This eBook from the Gutenberg Project consists of approximately 457 pages of information about The Odyssey.

Thus did he speak, and they all of them laughed heartily, which put them in a better humour with Telemachus; so Eumaeus brought the bow on and placed it in the hands of Ulysses.  When he had done this, he called Euryclea apart and said to her, “Euryclea, Telemachus says you are to close the doors of the women’s apartments.  If they hear any groaning or uproar as of men fighting about the house, they are not to come out, but are to keep quiet and stay where they are at their work.”

Euryclea did as she was told and closed the doors of the women’s apartments.

Meanwhile Philoetius slipped quietly out and made fast the gates of the outer court.  There was a ship’s cable of byblus fibre lying in the gatehouse, so he made the gates fast with it and then came in again, resuming the seat that he had left, and keeping an eye on Ulysses, who had now got the bow in his hands, and was turning it every way about, and proving it all over to see whether the worms had been eating into its two horns during his absence.  Then would one turn towards his neighbour saying, “This is some tricky old bow-fancier; either he has got one like it at home, or he wants to make one, in such workmanlike style does the old vagabond handle it.”

Another said, “I hope he may be no more successful in other things than he is likely to be in stringing this bow.”

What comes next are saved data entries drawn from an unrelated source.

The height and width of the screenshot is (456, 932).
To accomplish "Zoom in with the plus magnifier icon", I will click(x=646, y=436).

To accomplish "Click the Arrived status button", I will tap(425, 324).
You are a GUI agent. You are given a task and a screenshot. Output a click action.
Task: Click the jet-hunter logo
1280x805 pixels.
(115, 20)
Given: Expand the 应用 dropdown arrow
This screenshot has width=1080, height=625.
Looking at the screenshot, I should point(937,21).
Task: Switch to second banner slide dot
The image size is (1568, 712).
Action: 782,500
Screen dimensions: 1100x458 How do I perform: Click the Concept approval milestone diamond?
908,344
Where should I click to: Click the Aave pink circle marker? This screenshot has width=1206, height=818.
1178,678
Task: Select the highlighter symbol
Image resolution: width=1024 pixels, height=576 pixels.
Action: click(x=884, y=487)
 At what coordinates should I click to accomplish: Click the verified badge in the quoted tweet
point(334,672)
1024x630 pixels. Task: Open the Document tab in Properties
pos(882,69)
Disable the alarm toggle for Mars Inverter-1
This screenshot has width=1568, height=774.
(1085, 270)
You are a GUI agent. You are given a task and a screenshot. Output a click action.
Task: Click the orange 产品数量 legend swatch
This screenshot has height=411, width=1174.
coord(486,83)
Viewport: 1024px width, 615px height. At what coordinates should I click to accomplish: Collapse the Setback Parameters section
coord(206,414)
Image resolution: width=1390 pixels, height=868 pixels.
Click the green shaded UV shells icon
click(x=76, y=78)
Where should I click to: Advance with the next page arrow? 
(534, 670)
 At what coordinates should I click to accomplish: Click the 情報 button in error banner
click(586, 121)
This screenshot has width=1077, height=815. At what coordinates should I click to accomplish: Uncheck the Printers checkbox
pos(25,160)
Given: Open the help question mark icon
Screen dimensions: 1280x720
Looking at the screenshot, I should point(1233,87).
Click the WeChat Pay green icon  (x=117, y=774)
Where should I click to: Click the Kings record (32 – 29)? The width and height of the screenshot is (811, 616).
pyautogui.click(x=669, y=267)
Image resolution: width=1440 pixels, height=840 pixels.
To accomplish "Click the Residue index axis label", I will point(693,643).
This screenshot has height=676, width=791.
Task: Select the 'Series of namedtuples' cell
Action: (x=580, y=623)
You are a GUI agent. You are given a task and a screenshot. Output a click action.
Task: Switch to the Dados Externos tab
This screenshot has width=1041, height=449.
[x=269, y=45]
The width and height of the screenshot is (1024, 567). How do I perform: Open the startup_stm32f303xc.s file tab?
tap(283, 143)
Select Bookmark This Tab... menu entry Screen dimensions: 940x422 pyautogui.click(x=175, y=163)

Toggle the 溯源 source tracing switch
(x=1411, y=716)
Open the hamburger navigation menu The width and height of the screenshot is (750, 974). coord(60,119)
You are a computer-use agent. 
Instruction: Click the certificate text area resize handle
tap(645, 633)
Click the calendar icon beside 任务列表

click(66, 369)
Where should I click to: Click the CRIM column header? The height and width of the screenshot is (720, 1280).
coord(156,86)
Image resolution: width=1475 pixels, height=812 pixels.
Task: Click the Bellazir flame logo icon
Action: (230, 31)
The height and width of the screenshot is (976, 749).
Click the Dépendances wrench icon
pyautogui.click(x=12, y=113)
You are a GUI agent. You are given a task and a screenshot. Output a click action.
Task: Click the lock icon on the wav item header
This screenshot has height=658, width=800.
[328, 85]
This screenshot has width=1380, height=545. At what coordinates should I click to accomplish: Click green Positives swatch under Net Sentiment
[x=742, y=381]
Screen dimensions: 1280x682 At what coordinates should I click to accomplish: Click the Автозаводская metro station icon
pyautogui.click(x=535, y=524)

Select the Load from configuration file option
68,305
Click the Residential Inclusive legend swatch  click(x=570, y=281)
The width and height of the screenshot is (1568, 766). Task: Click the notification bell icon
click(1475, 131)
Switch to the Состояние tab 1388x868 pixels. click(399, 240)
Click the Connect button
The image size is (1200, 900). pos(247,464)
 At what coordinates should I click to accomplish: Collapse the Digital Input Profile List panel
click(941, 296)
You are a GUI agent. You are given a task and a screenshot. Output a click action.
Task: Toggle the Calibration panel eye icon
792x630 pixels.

But Ulysses, when he had taken it up and examined it all over, strung it as easily as a skilled bard strings a new peg of his lyre and makes the twisted gut fast at both ends.  Then he took it in his right hand to prove the string, and it sang sweetly under his touch like the twittering of a swallow.  The suitors were dismayed, and turned colour as they heard it; at that moment, moreover, Jove thundered loudly as a sign, and the heart of Ulysses rejoiced as he heard the omen that the son of scheming Saturn had sent him.

He took an arrow that was lying upon the table {165}—­for those which the Achaeans were so shortly about to taste were all inside the quiver—­he laid it on the centre-piece of the bow, and drew the notch of the arrow and the string toward him, still seated on his seat.  When he had taken aim he let fly, and his arrow pierced every one of the handle-holes of the axes from the first onwards till it had gone right through them, and into the outer courtyard.  Then he said to Telemachus: 

“Your guest has not disgraced you, Telemachus.  I did not miss what I aimed at, and I was not long in stringing my bow.  I am still strong, and not as the suitors twit me with being.  Now, however, it is time for the Achaeans to prepare supper while there is still daylight, and then otherwise to disport themselves with song and dance which are the crowning ornaments of a banquet.”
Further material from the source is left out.